Por eso, callarse no demuestra por sí solo tranquilidad emocional. Lo importante es qué ocurre internamente y, sobre todo, qué sucede después de ese silencio.
El “stonewalling”: cuando la persona se desconecta de la discusión
El investigador y psicólogo John Gottman utilizó el término stonewalling para describir un patrón en el que una persona se retira de la interacción durante un conflicto.
Puede dejar de responder, mirar hacia otro lado, cambiar de actividad o actuar como si la conversación ya no existiera. Aunque desde afuera parezca frialdad, el Instituto Gottman señala que muchas veces aparece justamente cuando la persona está fisiológica y emocionalmente sobrecargada.

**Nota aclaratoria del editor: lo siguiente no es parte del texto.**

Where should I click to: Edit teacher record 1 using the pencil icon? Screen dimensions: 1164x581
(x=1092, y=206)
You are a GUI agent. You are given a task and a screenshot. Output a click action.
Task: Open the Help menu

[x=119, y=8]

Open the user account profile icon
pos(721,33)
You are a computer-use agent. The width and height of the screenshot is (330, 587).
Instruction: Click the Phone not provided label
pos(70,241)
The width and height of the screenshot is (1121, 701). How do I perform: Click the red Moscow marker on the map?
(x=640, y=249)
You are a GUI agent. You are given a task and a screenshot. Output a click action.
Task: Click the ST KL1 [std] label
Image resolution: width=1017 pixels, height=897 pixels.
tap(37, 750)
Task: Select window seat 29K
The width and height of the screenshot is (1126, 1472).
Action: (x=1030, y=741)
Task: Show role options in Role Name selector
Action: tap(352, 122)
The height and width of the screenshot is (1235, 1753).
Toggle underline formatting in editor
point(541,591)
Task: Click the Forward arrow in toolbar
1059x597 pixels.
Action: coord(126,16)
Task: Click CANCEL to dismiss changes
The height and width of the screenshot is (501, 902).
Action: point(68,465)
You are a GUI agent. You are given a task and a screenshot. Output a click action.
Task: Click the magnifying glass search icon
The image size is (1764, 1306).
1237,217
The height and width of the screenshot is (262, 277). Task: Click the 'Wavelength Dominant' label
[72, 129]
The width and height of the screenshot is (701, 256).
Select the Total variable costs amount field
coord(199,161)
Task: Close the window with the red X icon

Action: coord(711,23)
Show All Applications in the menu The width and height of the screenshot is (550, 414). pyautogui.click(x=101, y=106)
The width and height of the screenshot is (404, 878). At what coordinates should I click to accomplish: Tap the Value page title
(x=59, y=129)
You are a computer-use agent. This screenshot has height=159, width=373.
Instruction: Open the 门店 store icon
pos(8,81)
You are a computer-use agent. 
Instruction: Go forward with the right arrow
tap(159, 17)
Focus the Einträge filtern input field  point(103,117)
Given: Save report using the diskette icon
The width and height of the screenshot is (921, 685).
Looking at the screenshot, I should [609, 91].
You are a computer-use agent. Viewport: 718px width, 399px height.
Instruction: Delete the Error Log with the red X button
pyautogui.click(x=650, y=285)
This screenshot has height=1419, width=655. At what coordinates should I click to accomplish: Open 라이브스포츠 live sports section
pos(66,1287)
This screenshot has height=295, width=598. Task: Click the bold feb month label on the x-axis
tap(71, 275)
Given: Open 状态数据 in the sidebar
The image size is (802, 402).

Ese estado se conoce como flooding o inundación emocional. Investigaciones sobre conflictos de pareja lo describen como un nivel elevado de activación fisiológica que hace más difícil regular las emociones y permanecer involucrado en la conversación.
El problema aparece cuando el silencio reemplaza la resolución
Tomarse un descanso no es necesariamente perjudicial. De hecho, abandonar temporalmente una discusión para recuperar la calma puede ser mucho más saludable que continuar hablando desde el enojo.
La diferencia está en lo que viene después. Cuando una persona evita sistemáticamente retomar los asuntos pendientes, el problema puede permanecer latente.
El Instituto Gottman advierte que la evitación permite postergar momentáneamente el conflicto, pero aquello que no se resuelve puede reaparecer ante situaciones similares.
De ahí surge la idea de “acumular”. No significa que toda persona silenciosa vaya inevitablemente a explotar, sino que emociones, frustraciones y asuntos no expresados pueden ir quedando sin procesar.
Callarse para calmarse no es lo mismo que usar el silencio para castigar
También conviene distinguir el stonewalling del llamado “tratamiento silencioso”. Según el Instituto Gottman, el primero puede surgir de forma automática cuando alguien se siente desbordado.
El segundo implica una negativa deliberada a reconocer o responder a la otra persona, en ocasiones utilizada para generar malestar o ganar una confrontación.
Por eso, el contexto resulta fundamental. Una pausa saludable podría expresarse con algo tan concreto como: “Estoy demasiado alterado para seguir hablando ahora; necesito parar y retomamos esto más tarde”.
El silencio problemático aparece cuando nunca existe ese regreso, las conversaciones importantes quedan permanentemente bloqueadas o el retraimiento se convierte en el único método para manejar cualquier desacuerdo.